You are asked to filter the data below and copy every line holding "agent".
++++++++
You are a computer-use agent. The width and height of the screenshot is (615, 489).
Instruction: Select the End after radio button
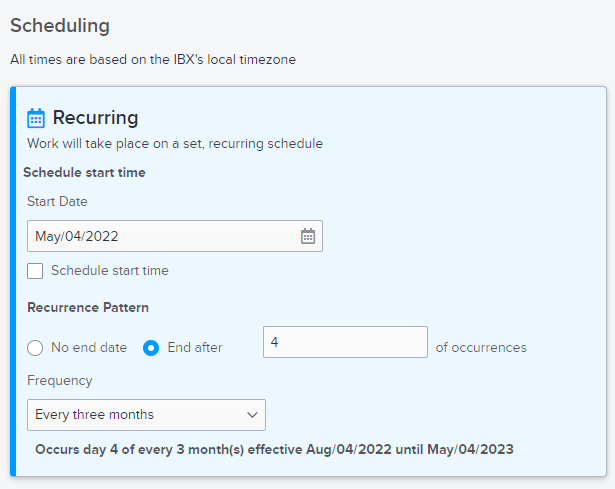coord(151,348)
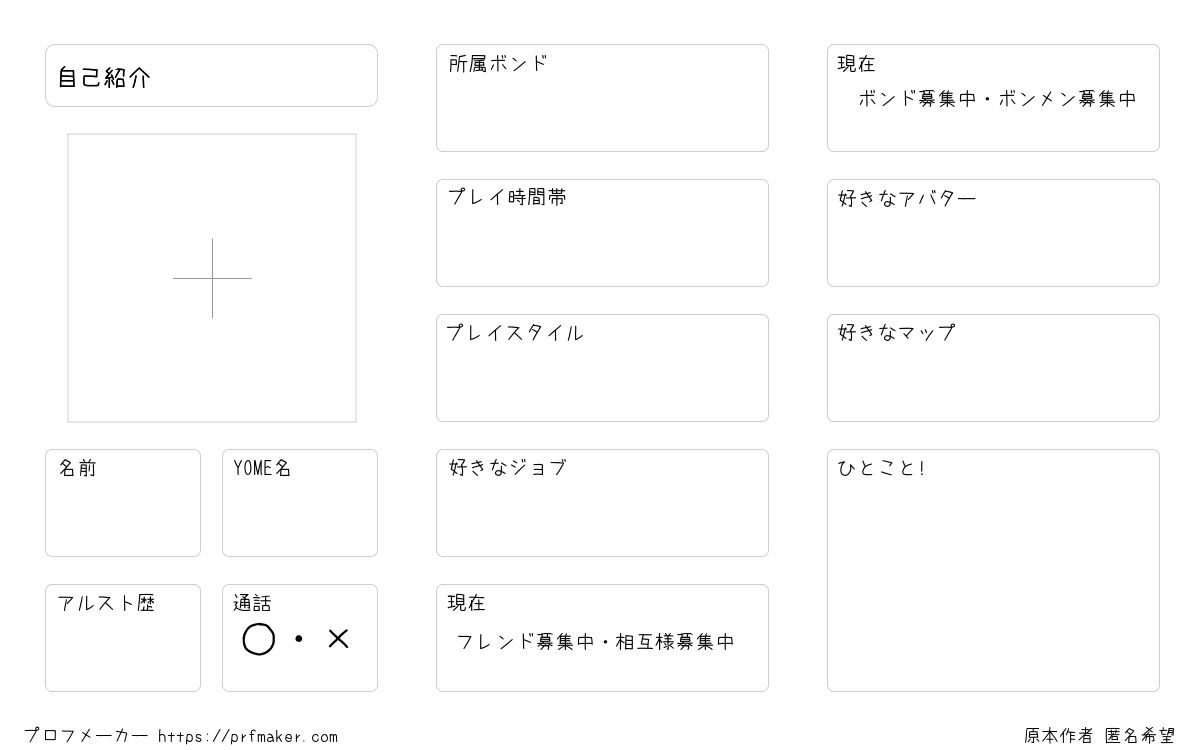The height and width of the screenshot is (750, 1200).
Task: Select the cross mark under 通話
Action: coord(338,639)
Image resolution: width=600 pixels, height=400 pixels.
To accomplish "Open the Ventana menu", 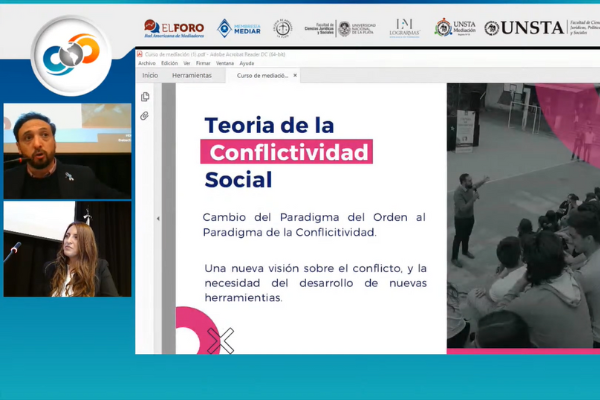I will [x=224, y=63].
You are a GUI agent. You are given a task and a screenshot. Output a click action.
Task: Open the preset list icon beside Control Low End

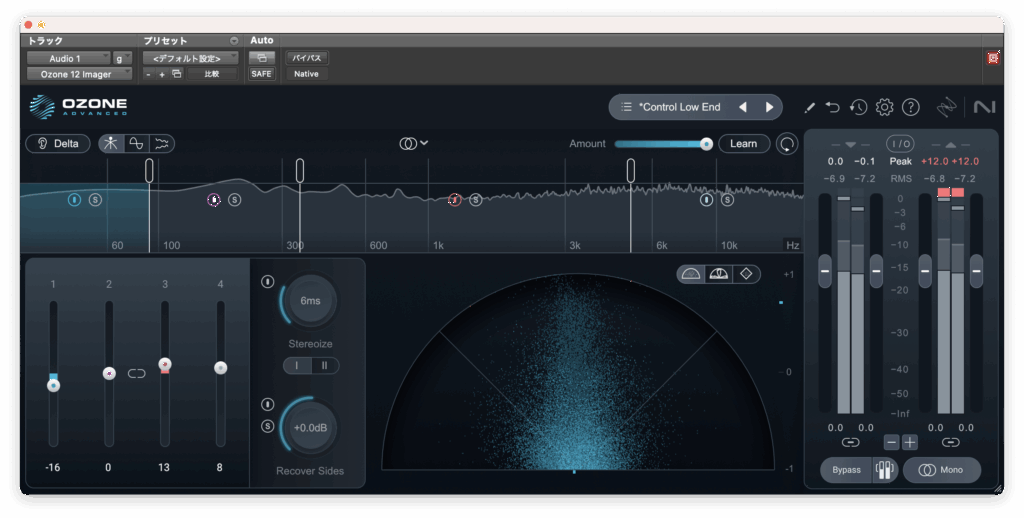point(626,107)
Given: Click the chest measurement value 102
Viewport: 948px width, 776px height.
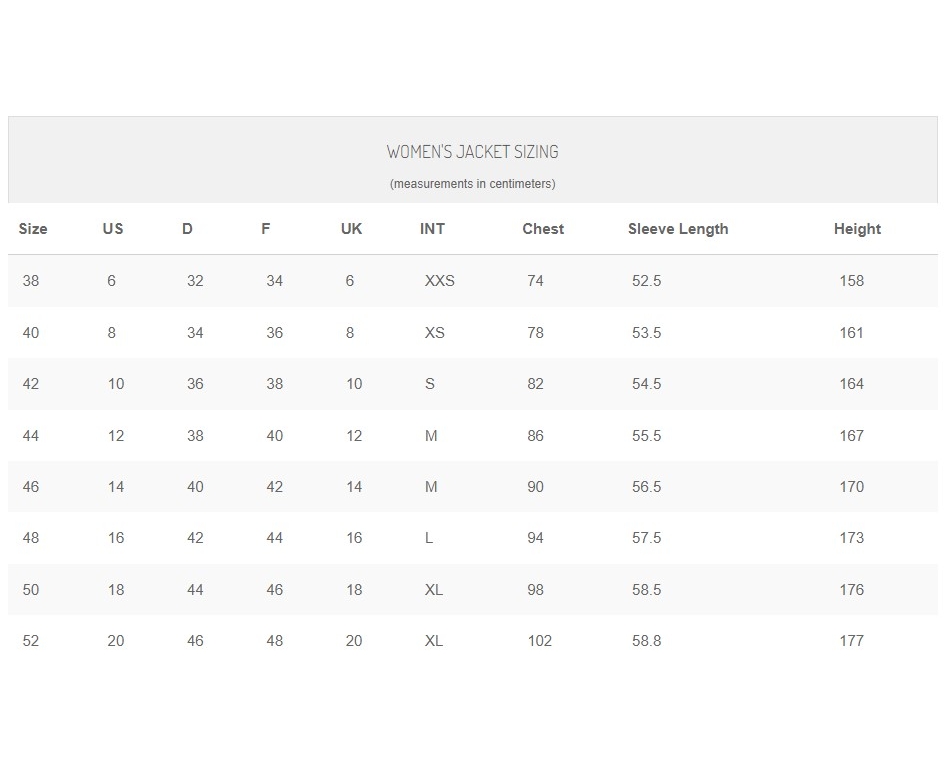Looking at the screenshot, I should pos(539,641).

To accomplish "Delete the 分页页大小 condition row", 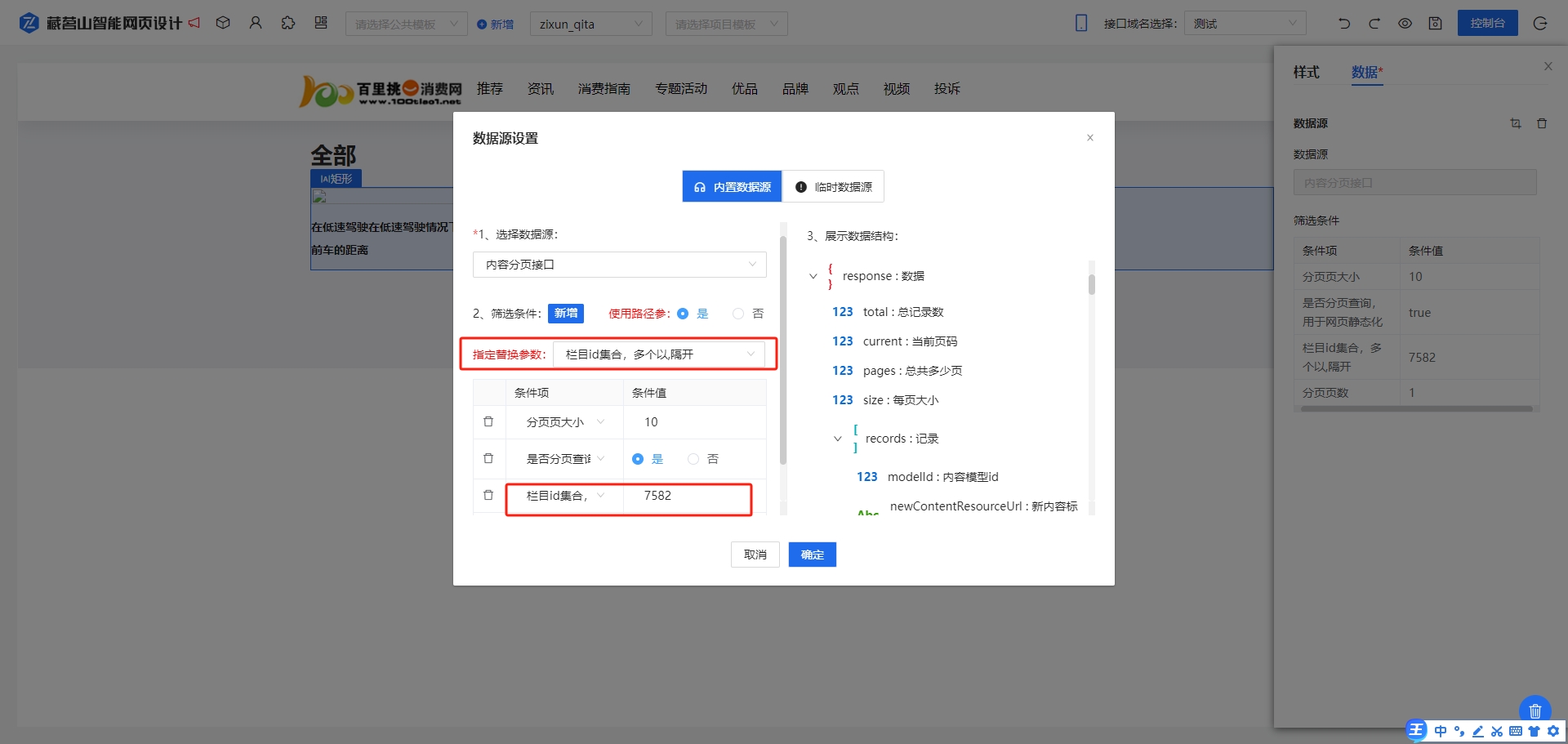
++++++++
Written answer:
You are a computer-use agent. The width and height of the screenshot is (615, 489).
You are a GUI agent. You are given a task and a screenshot. Output a click action.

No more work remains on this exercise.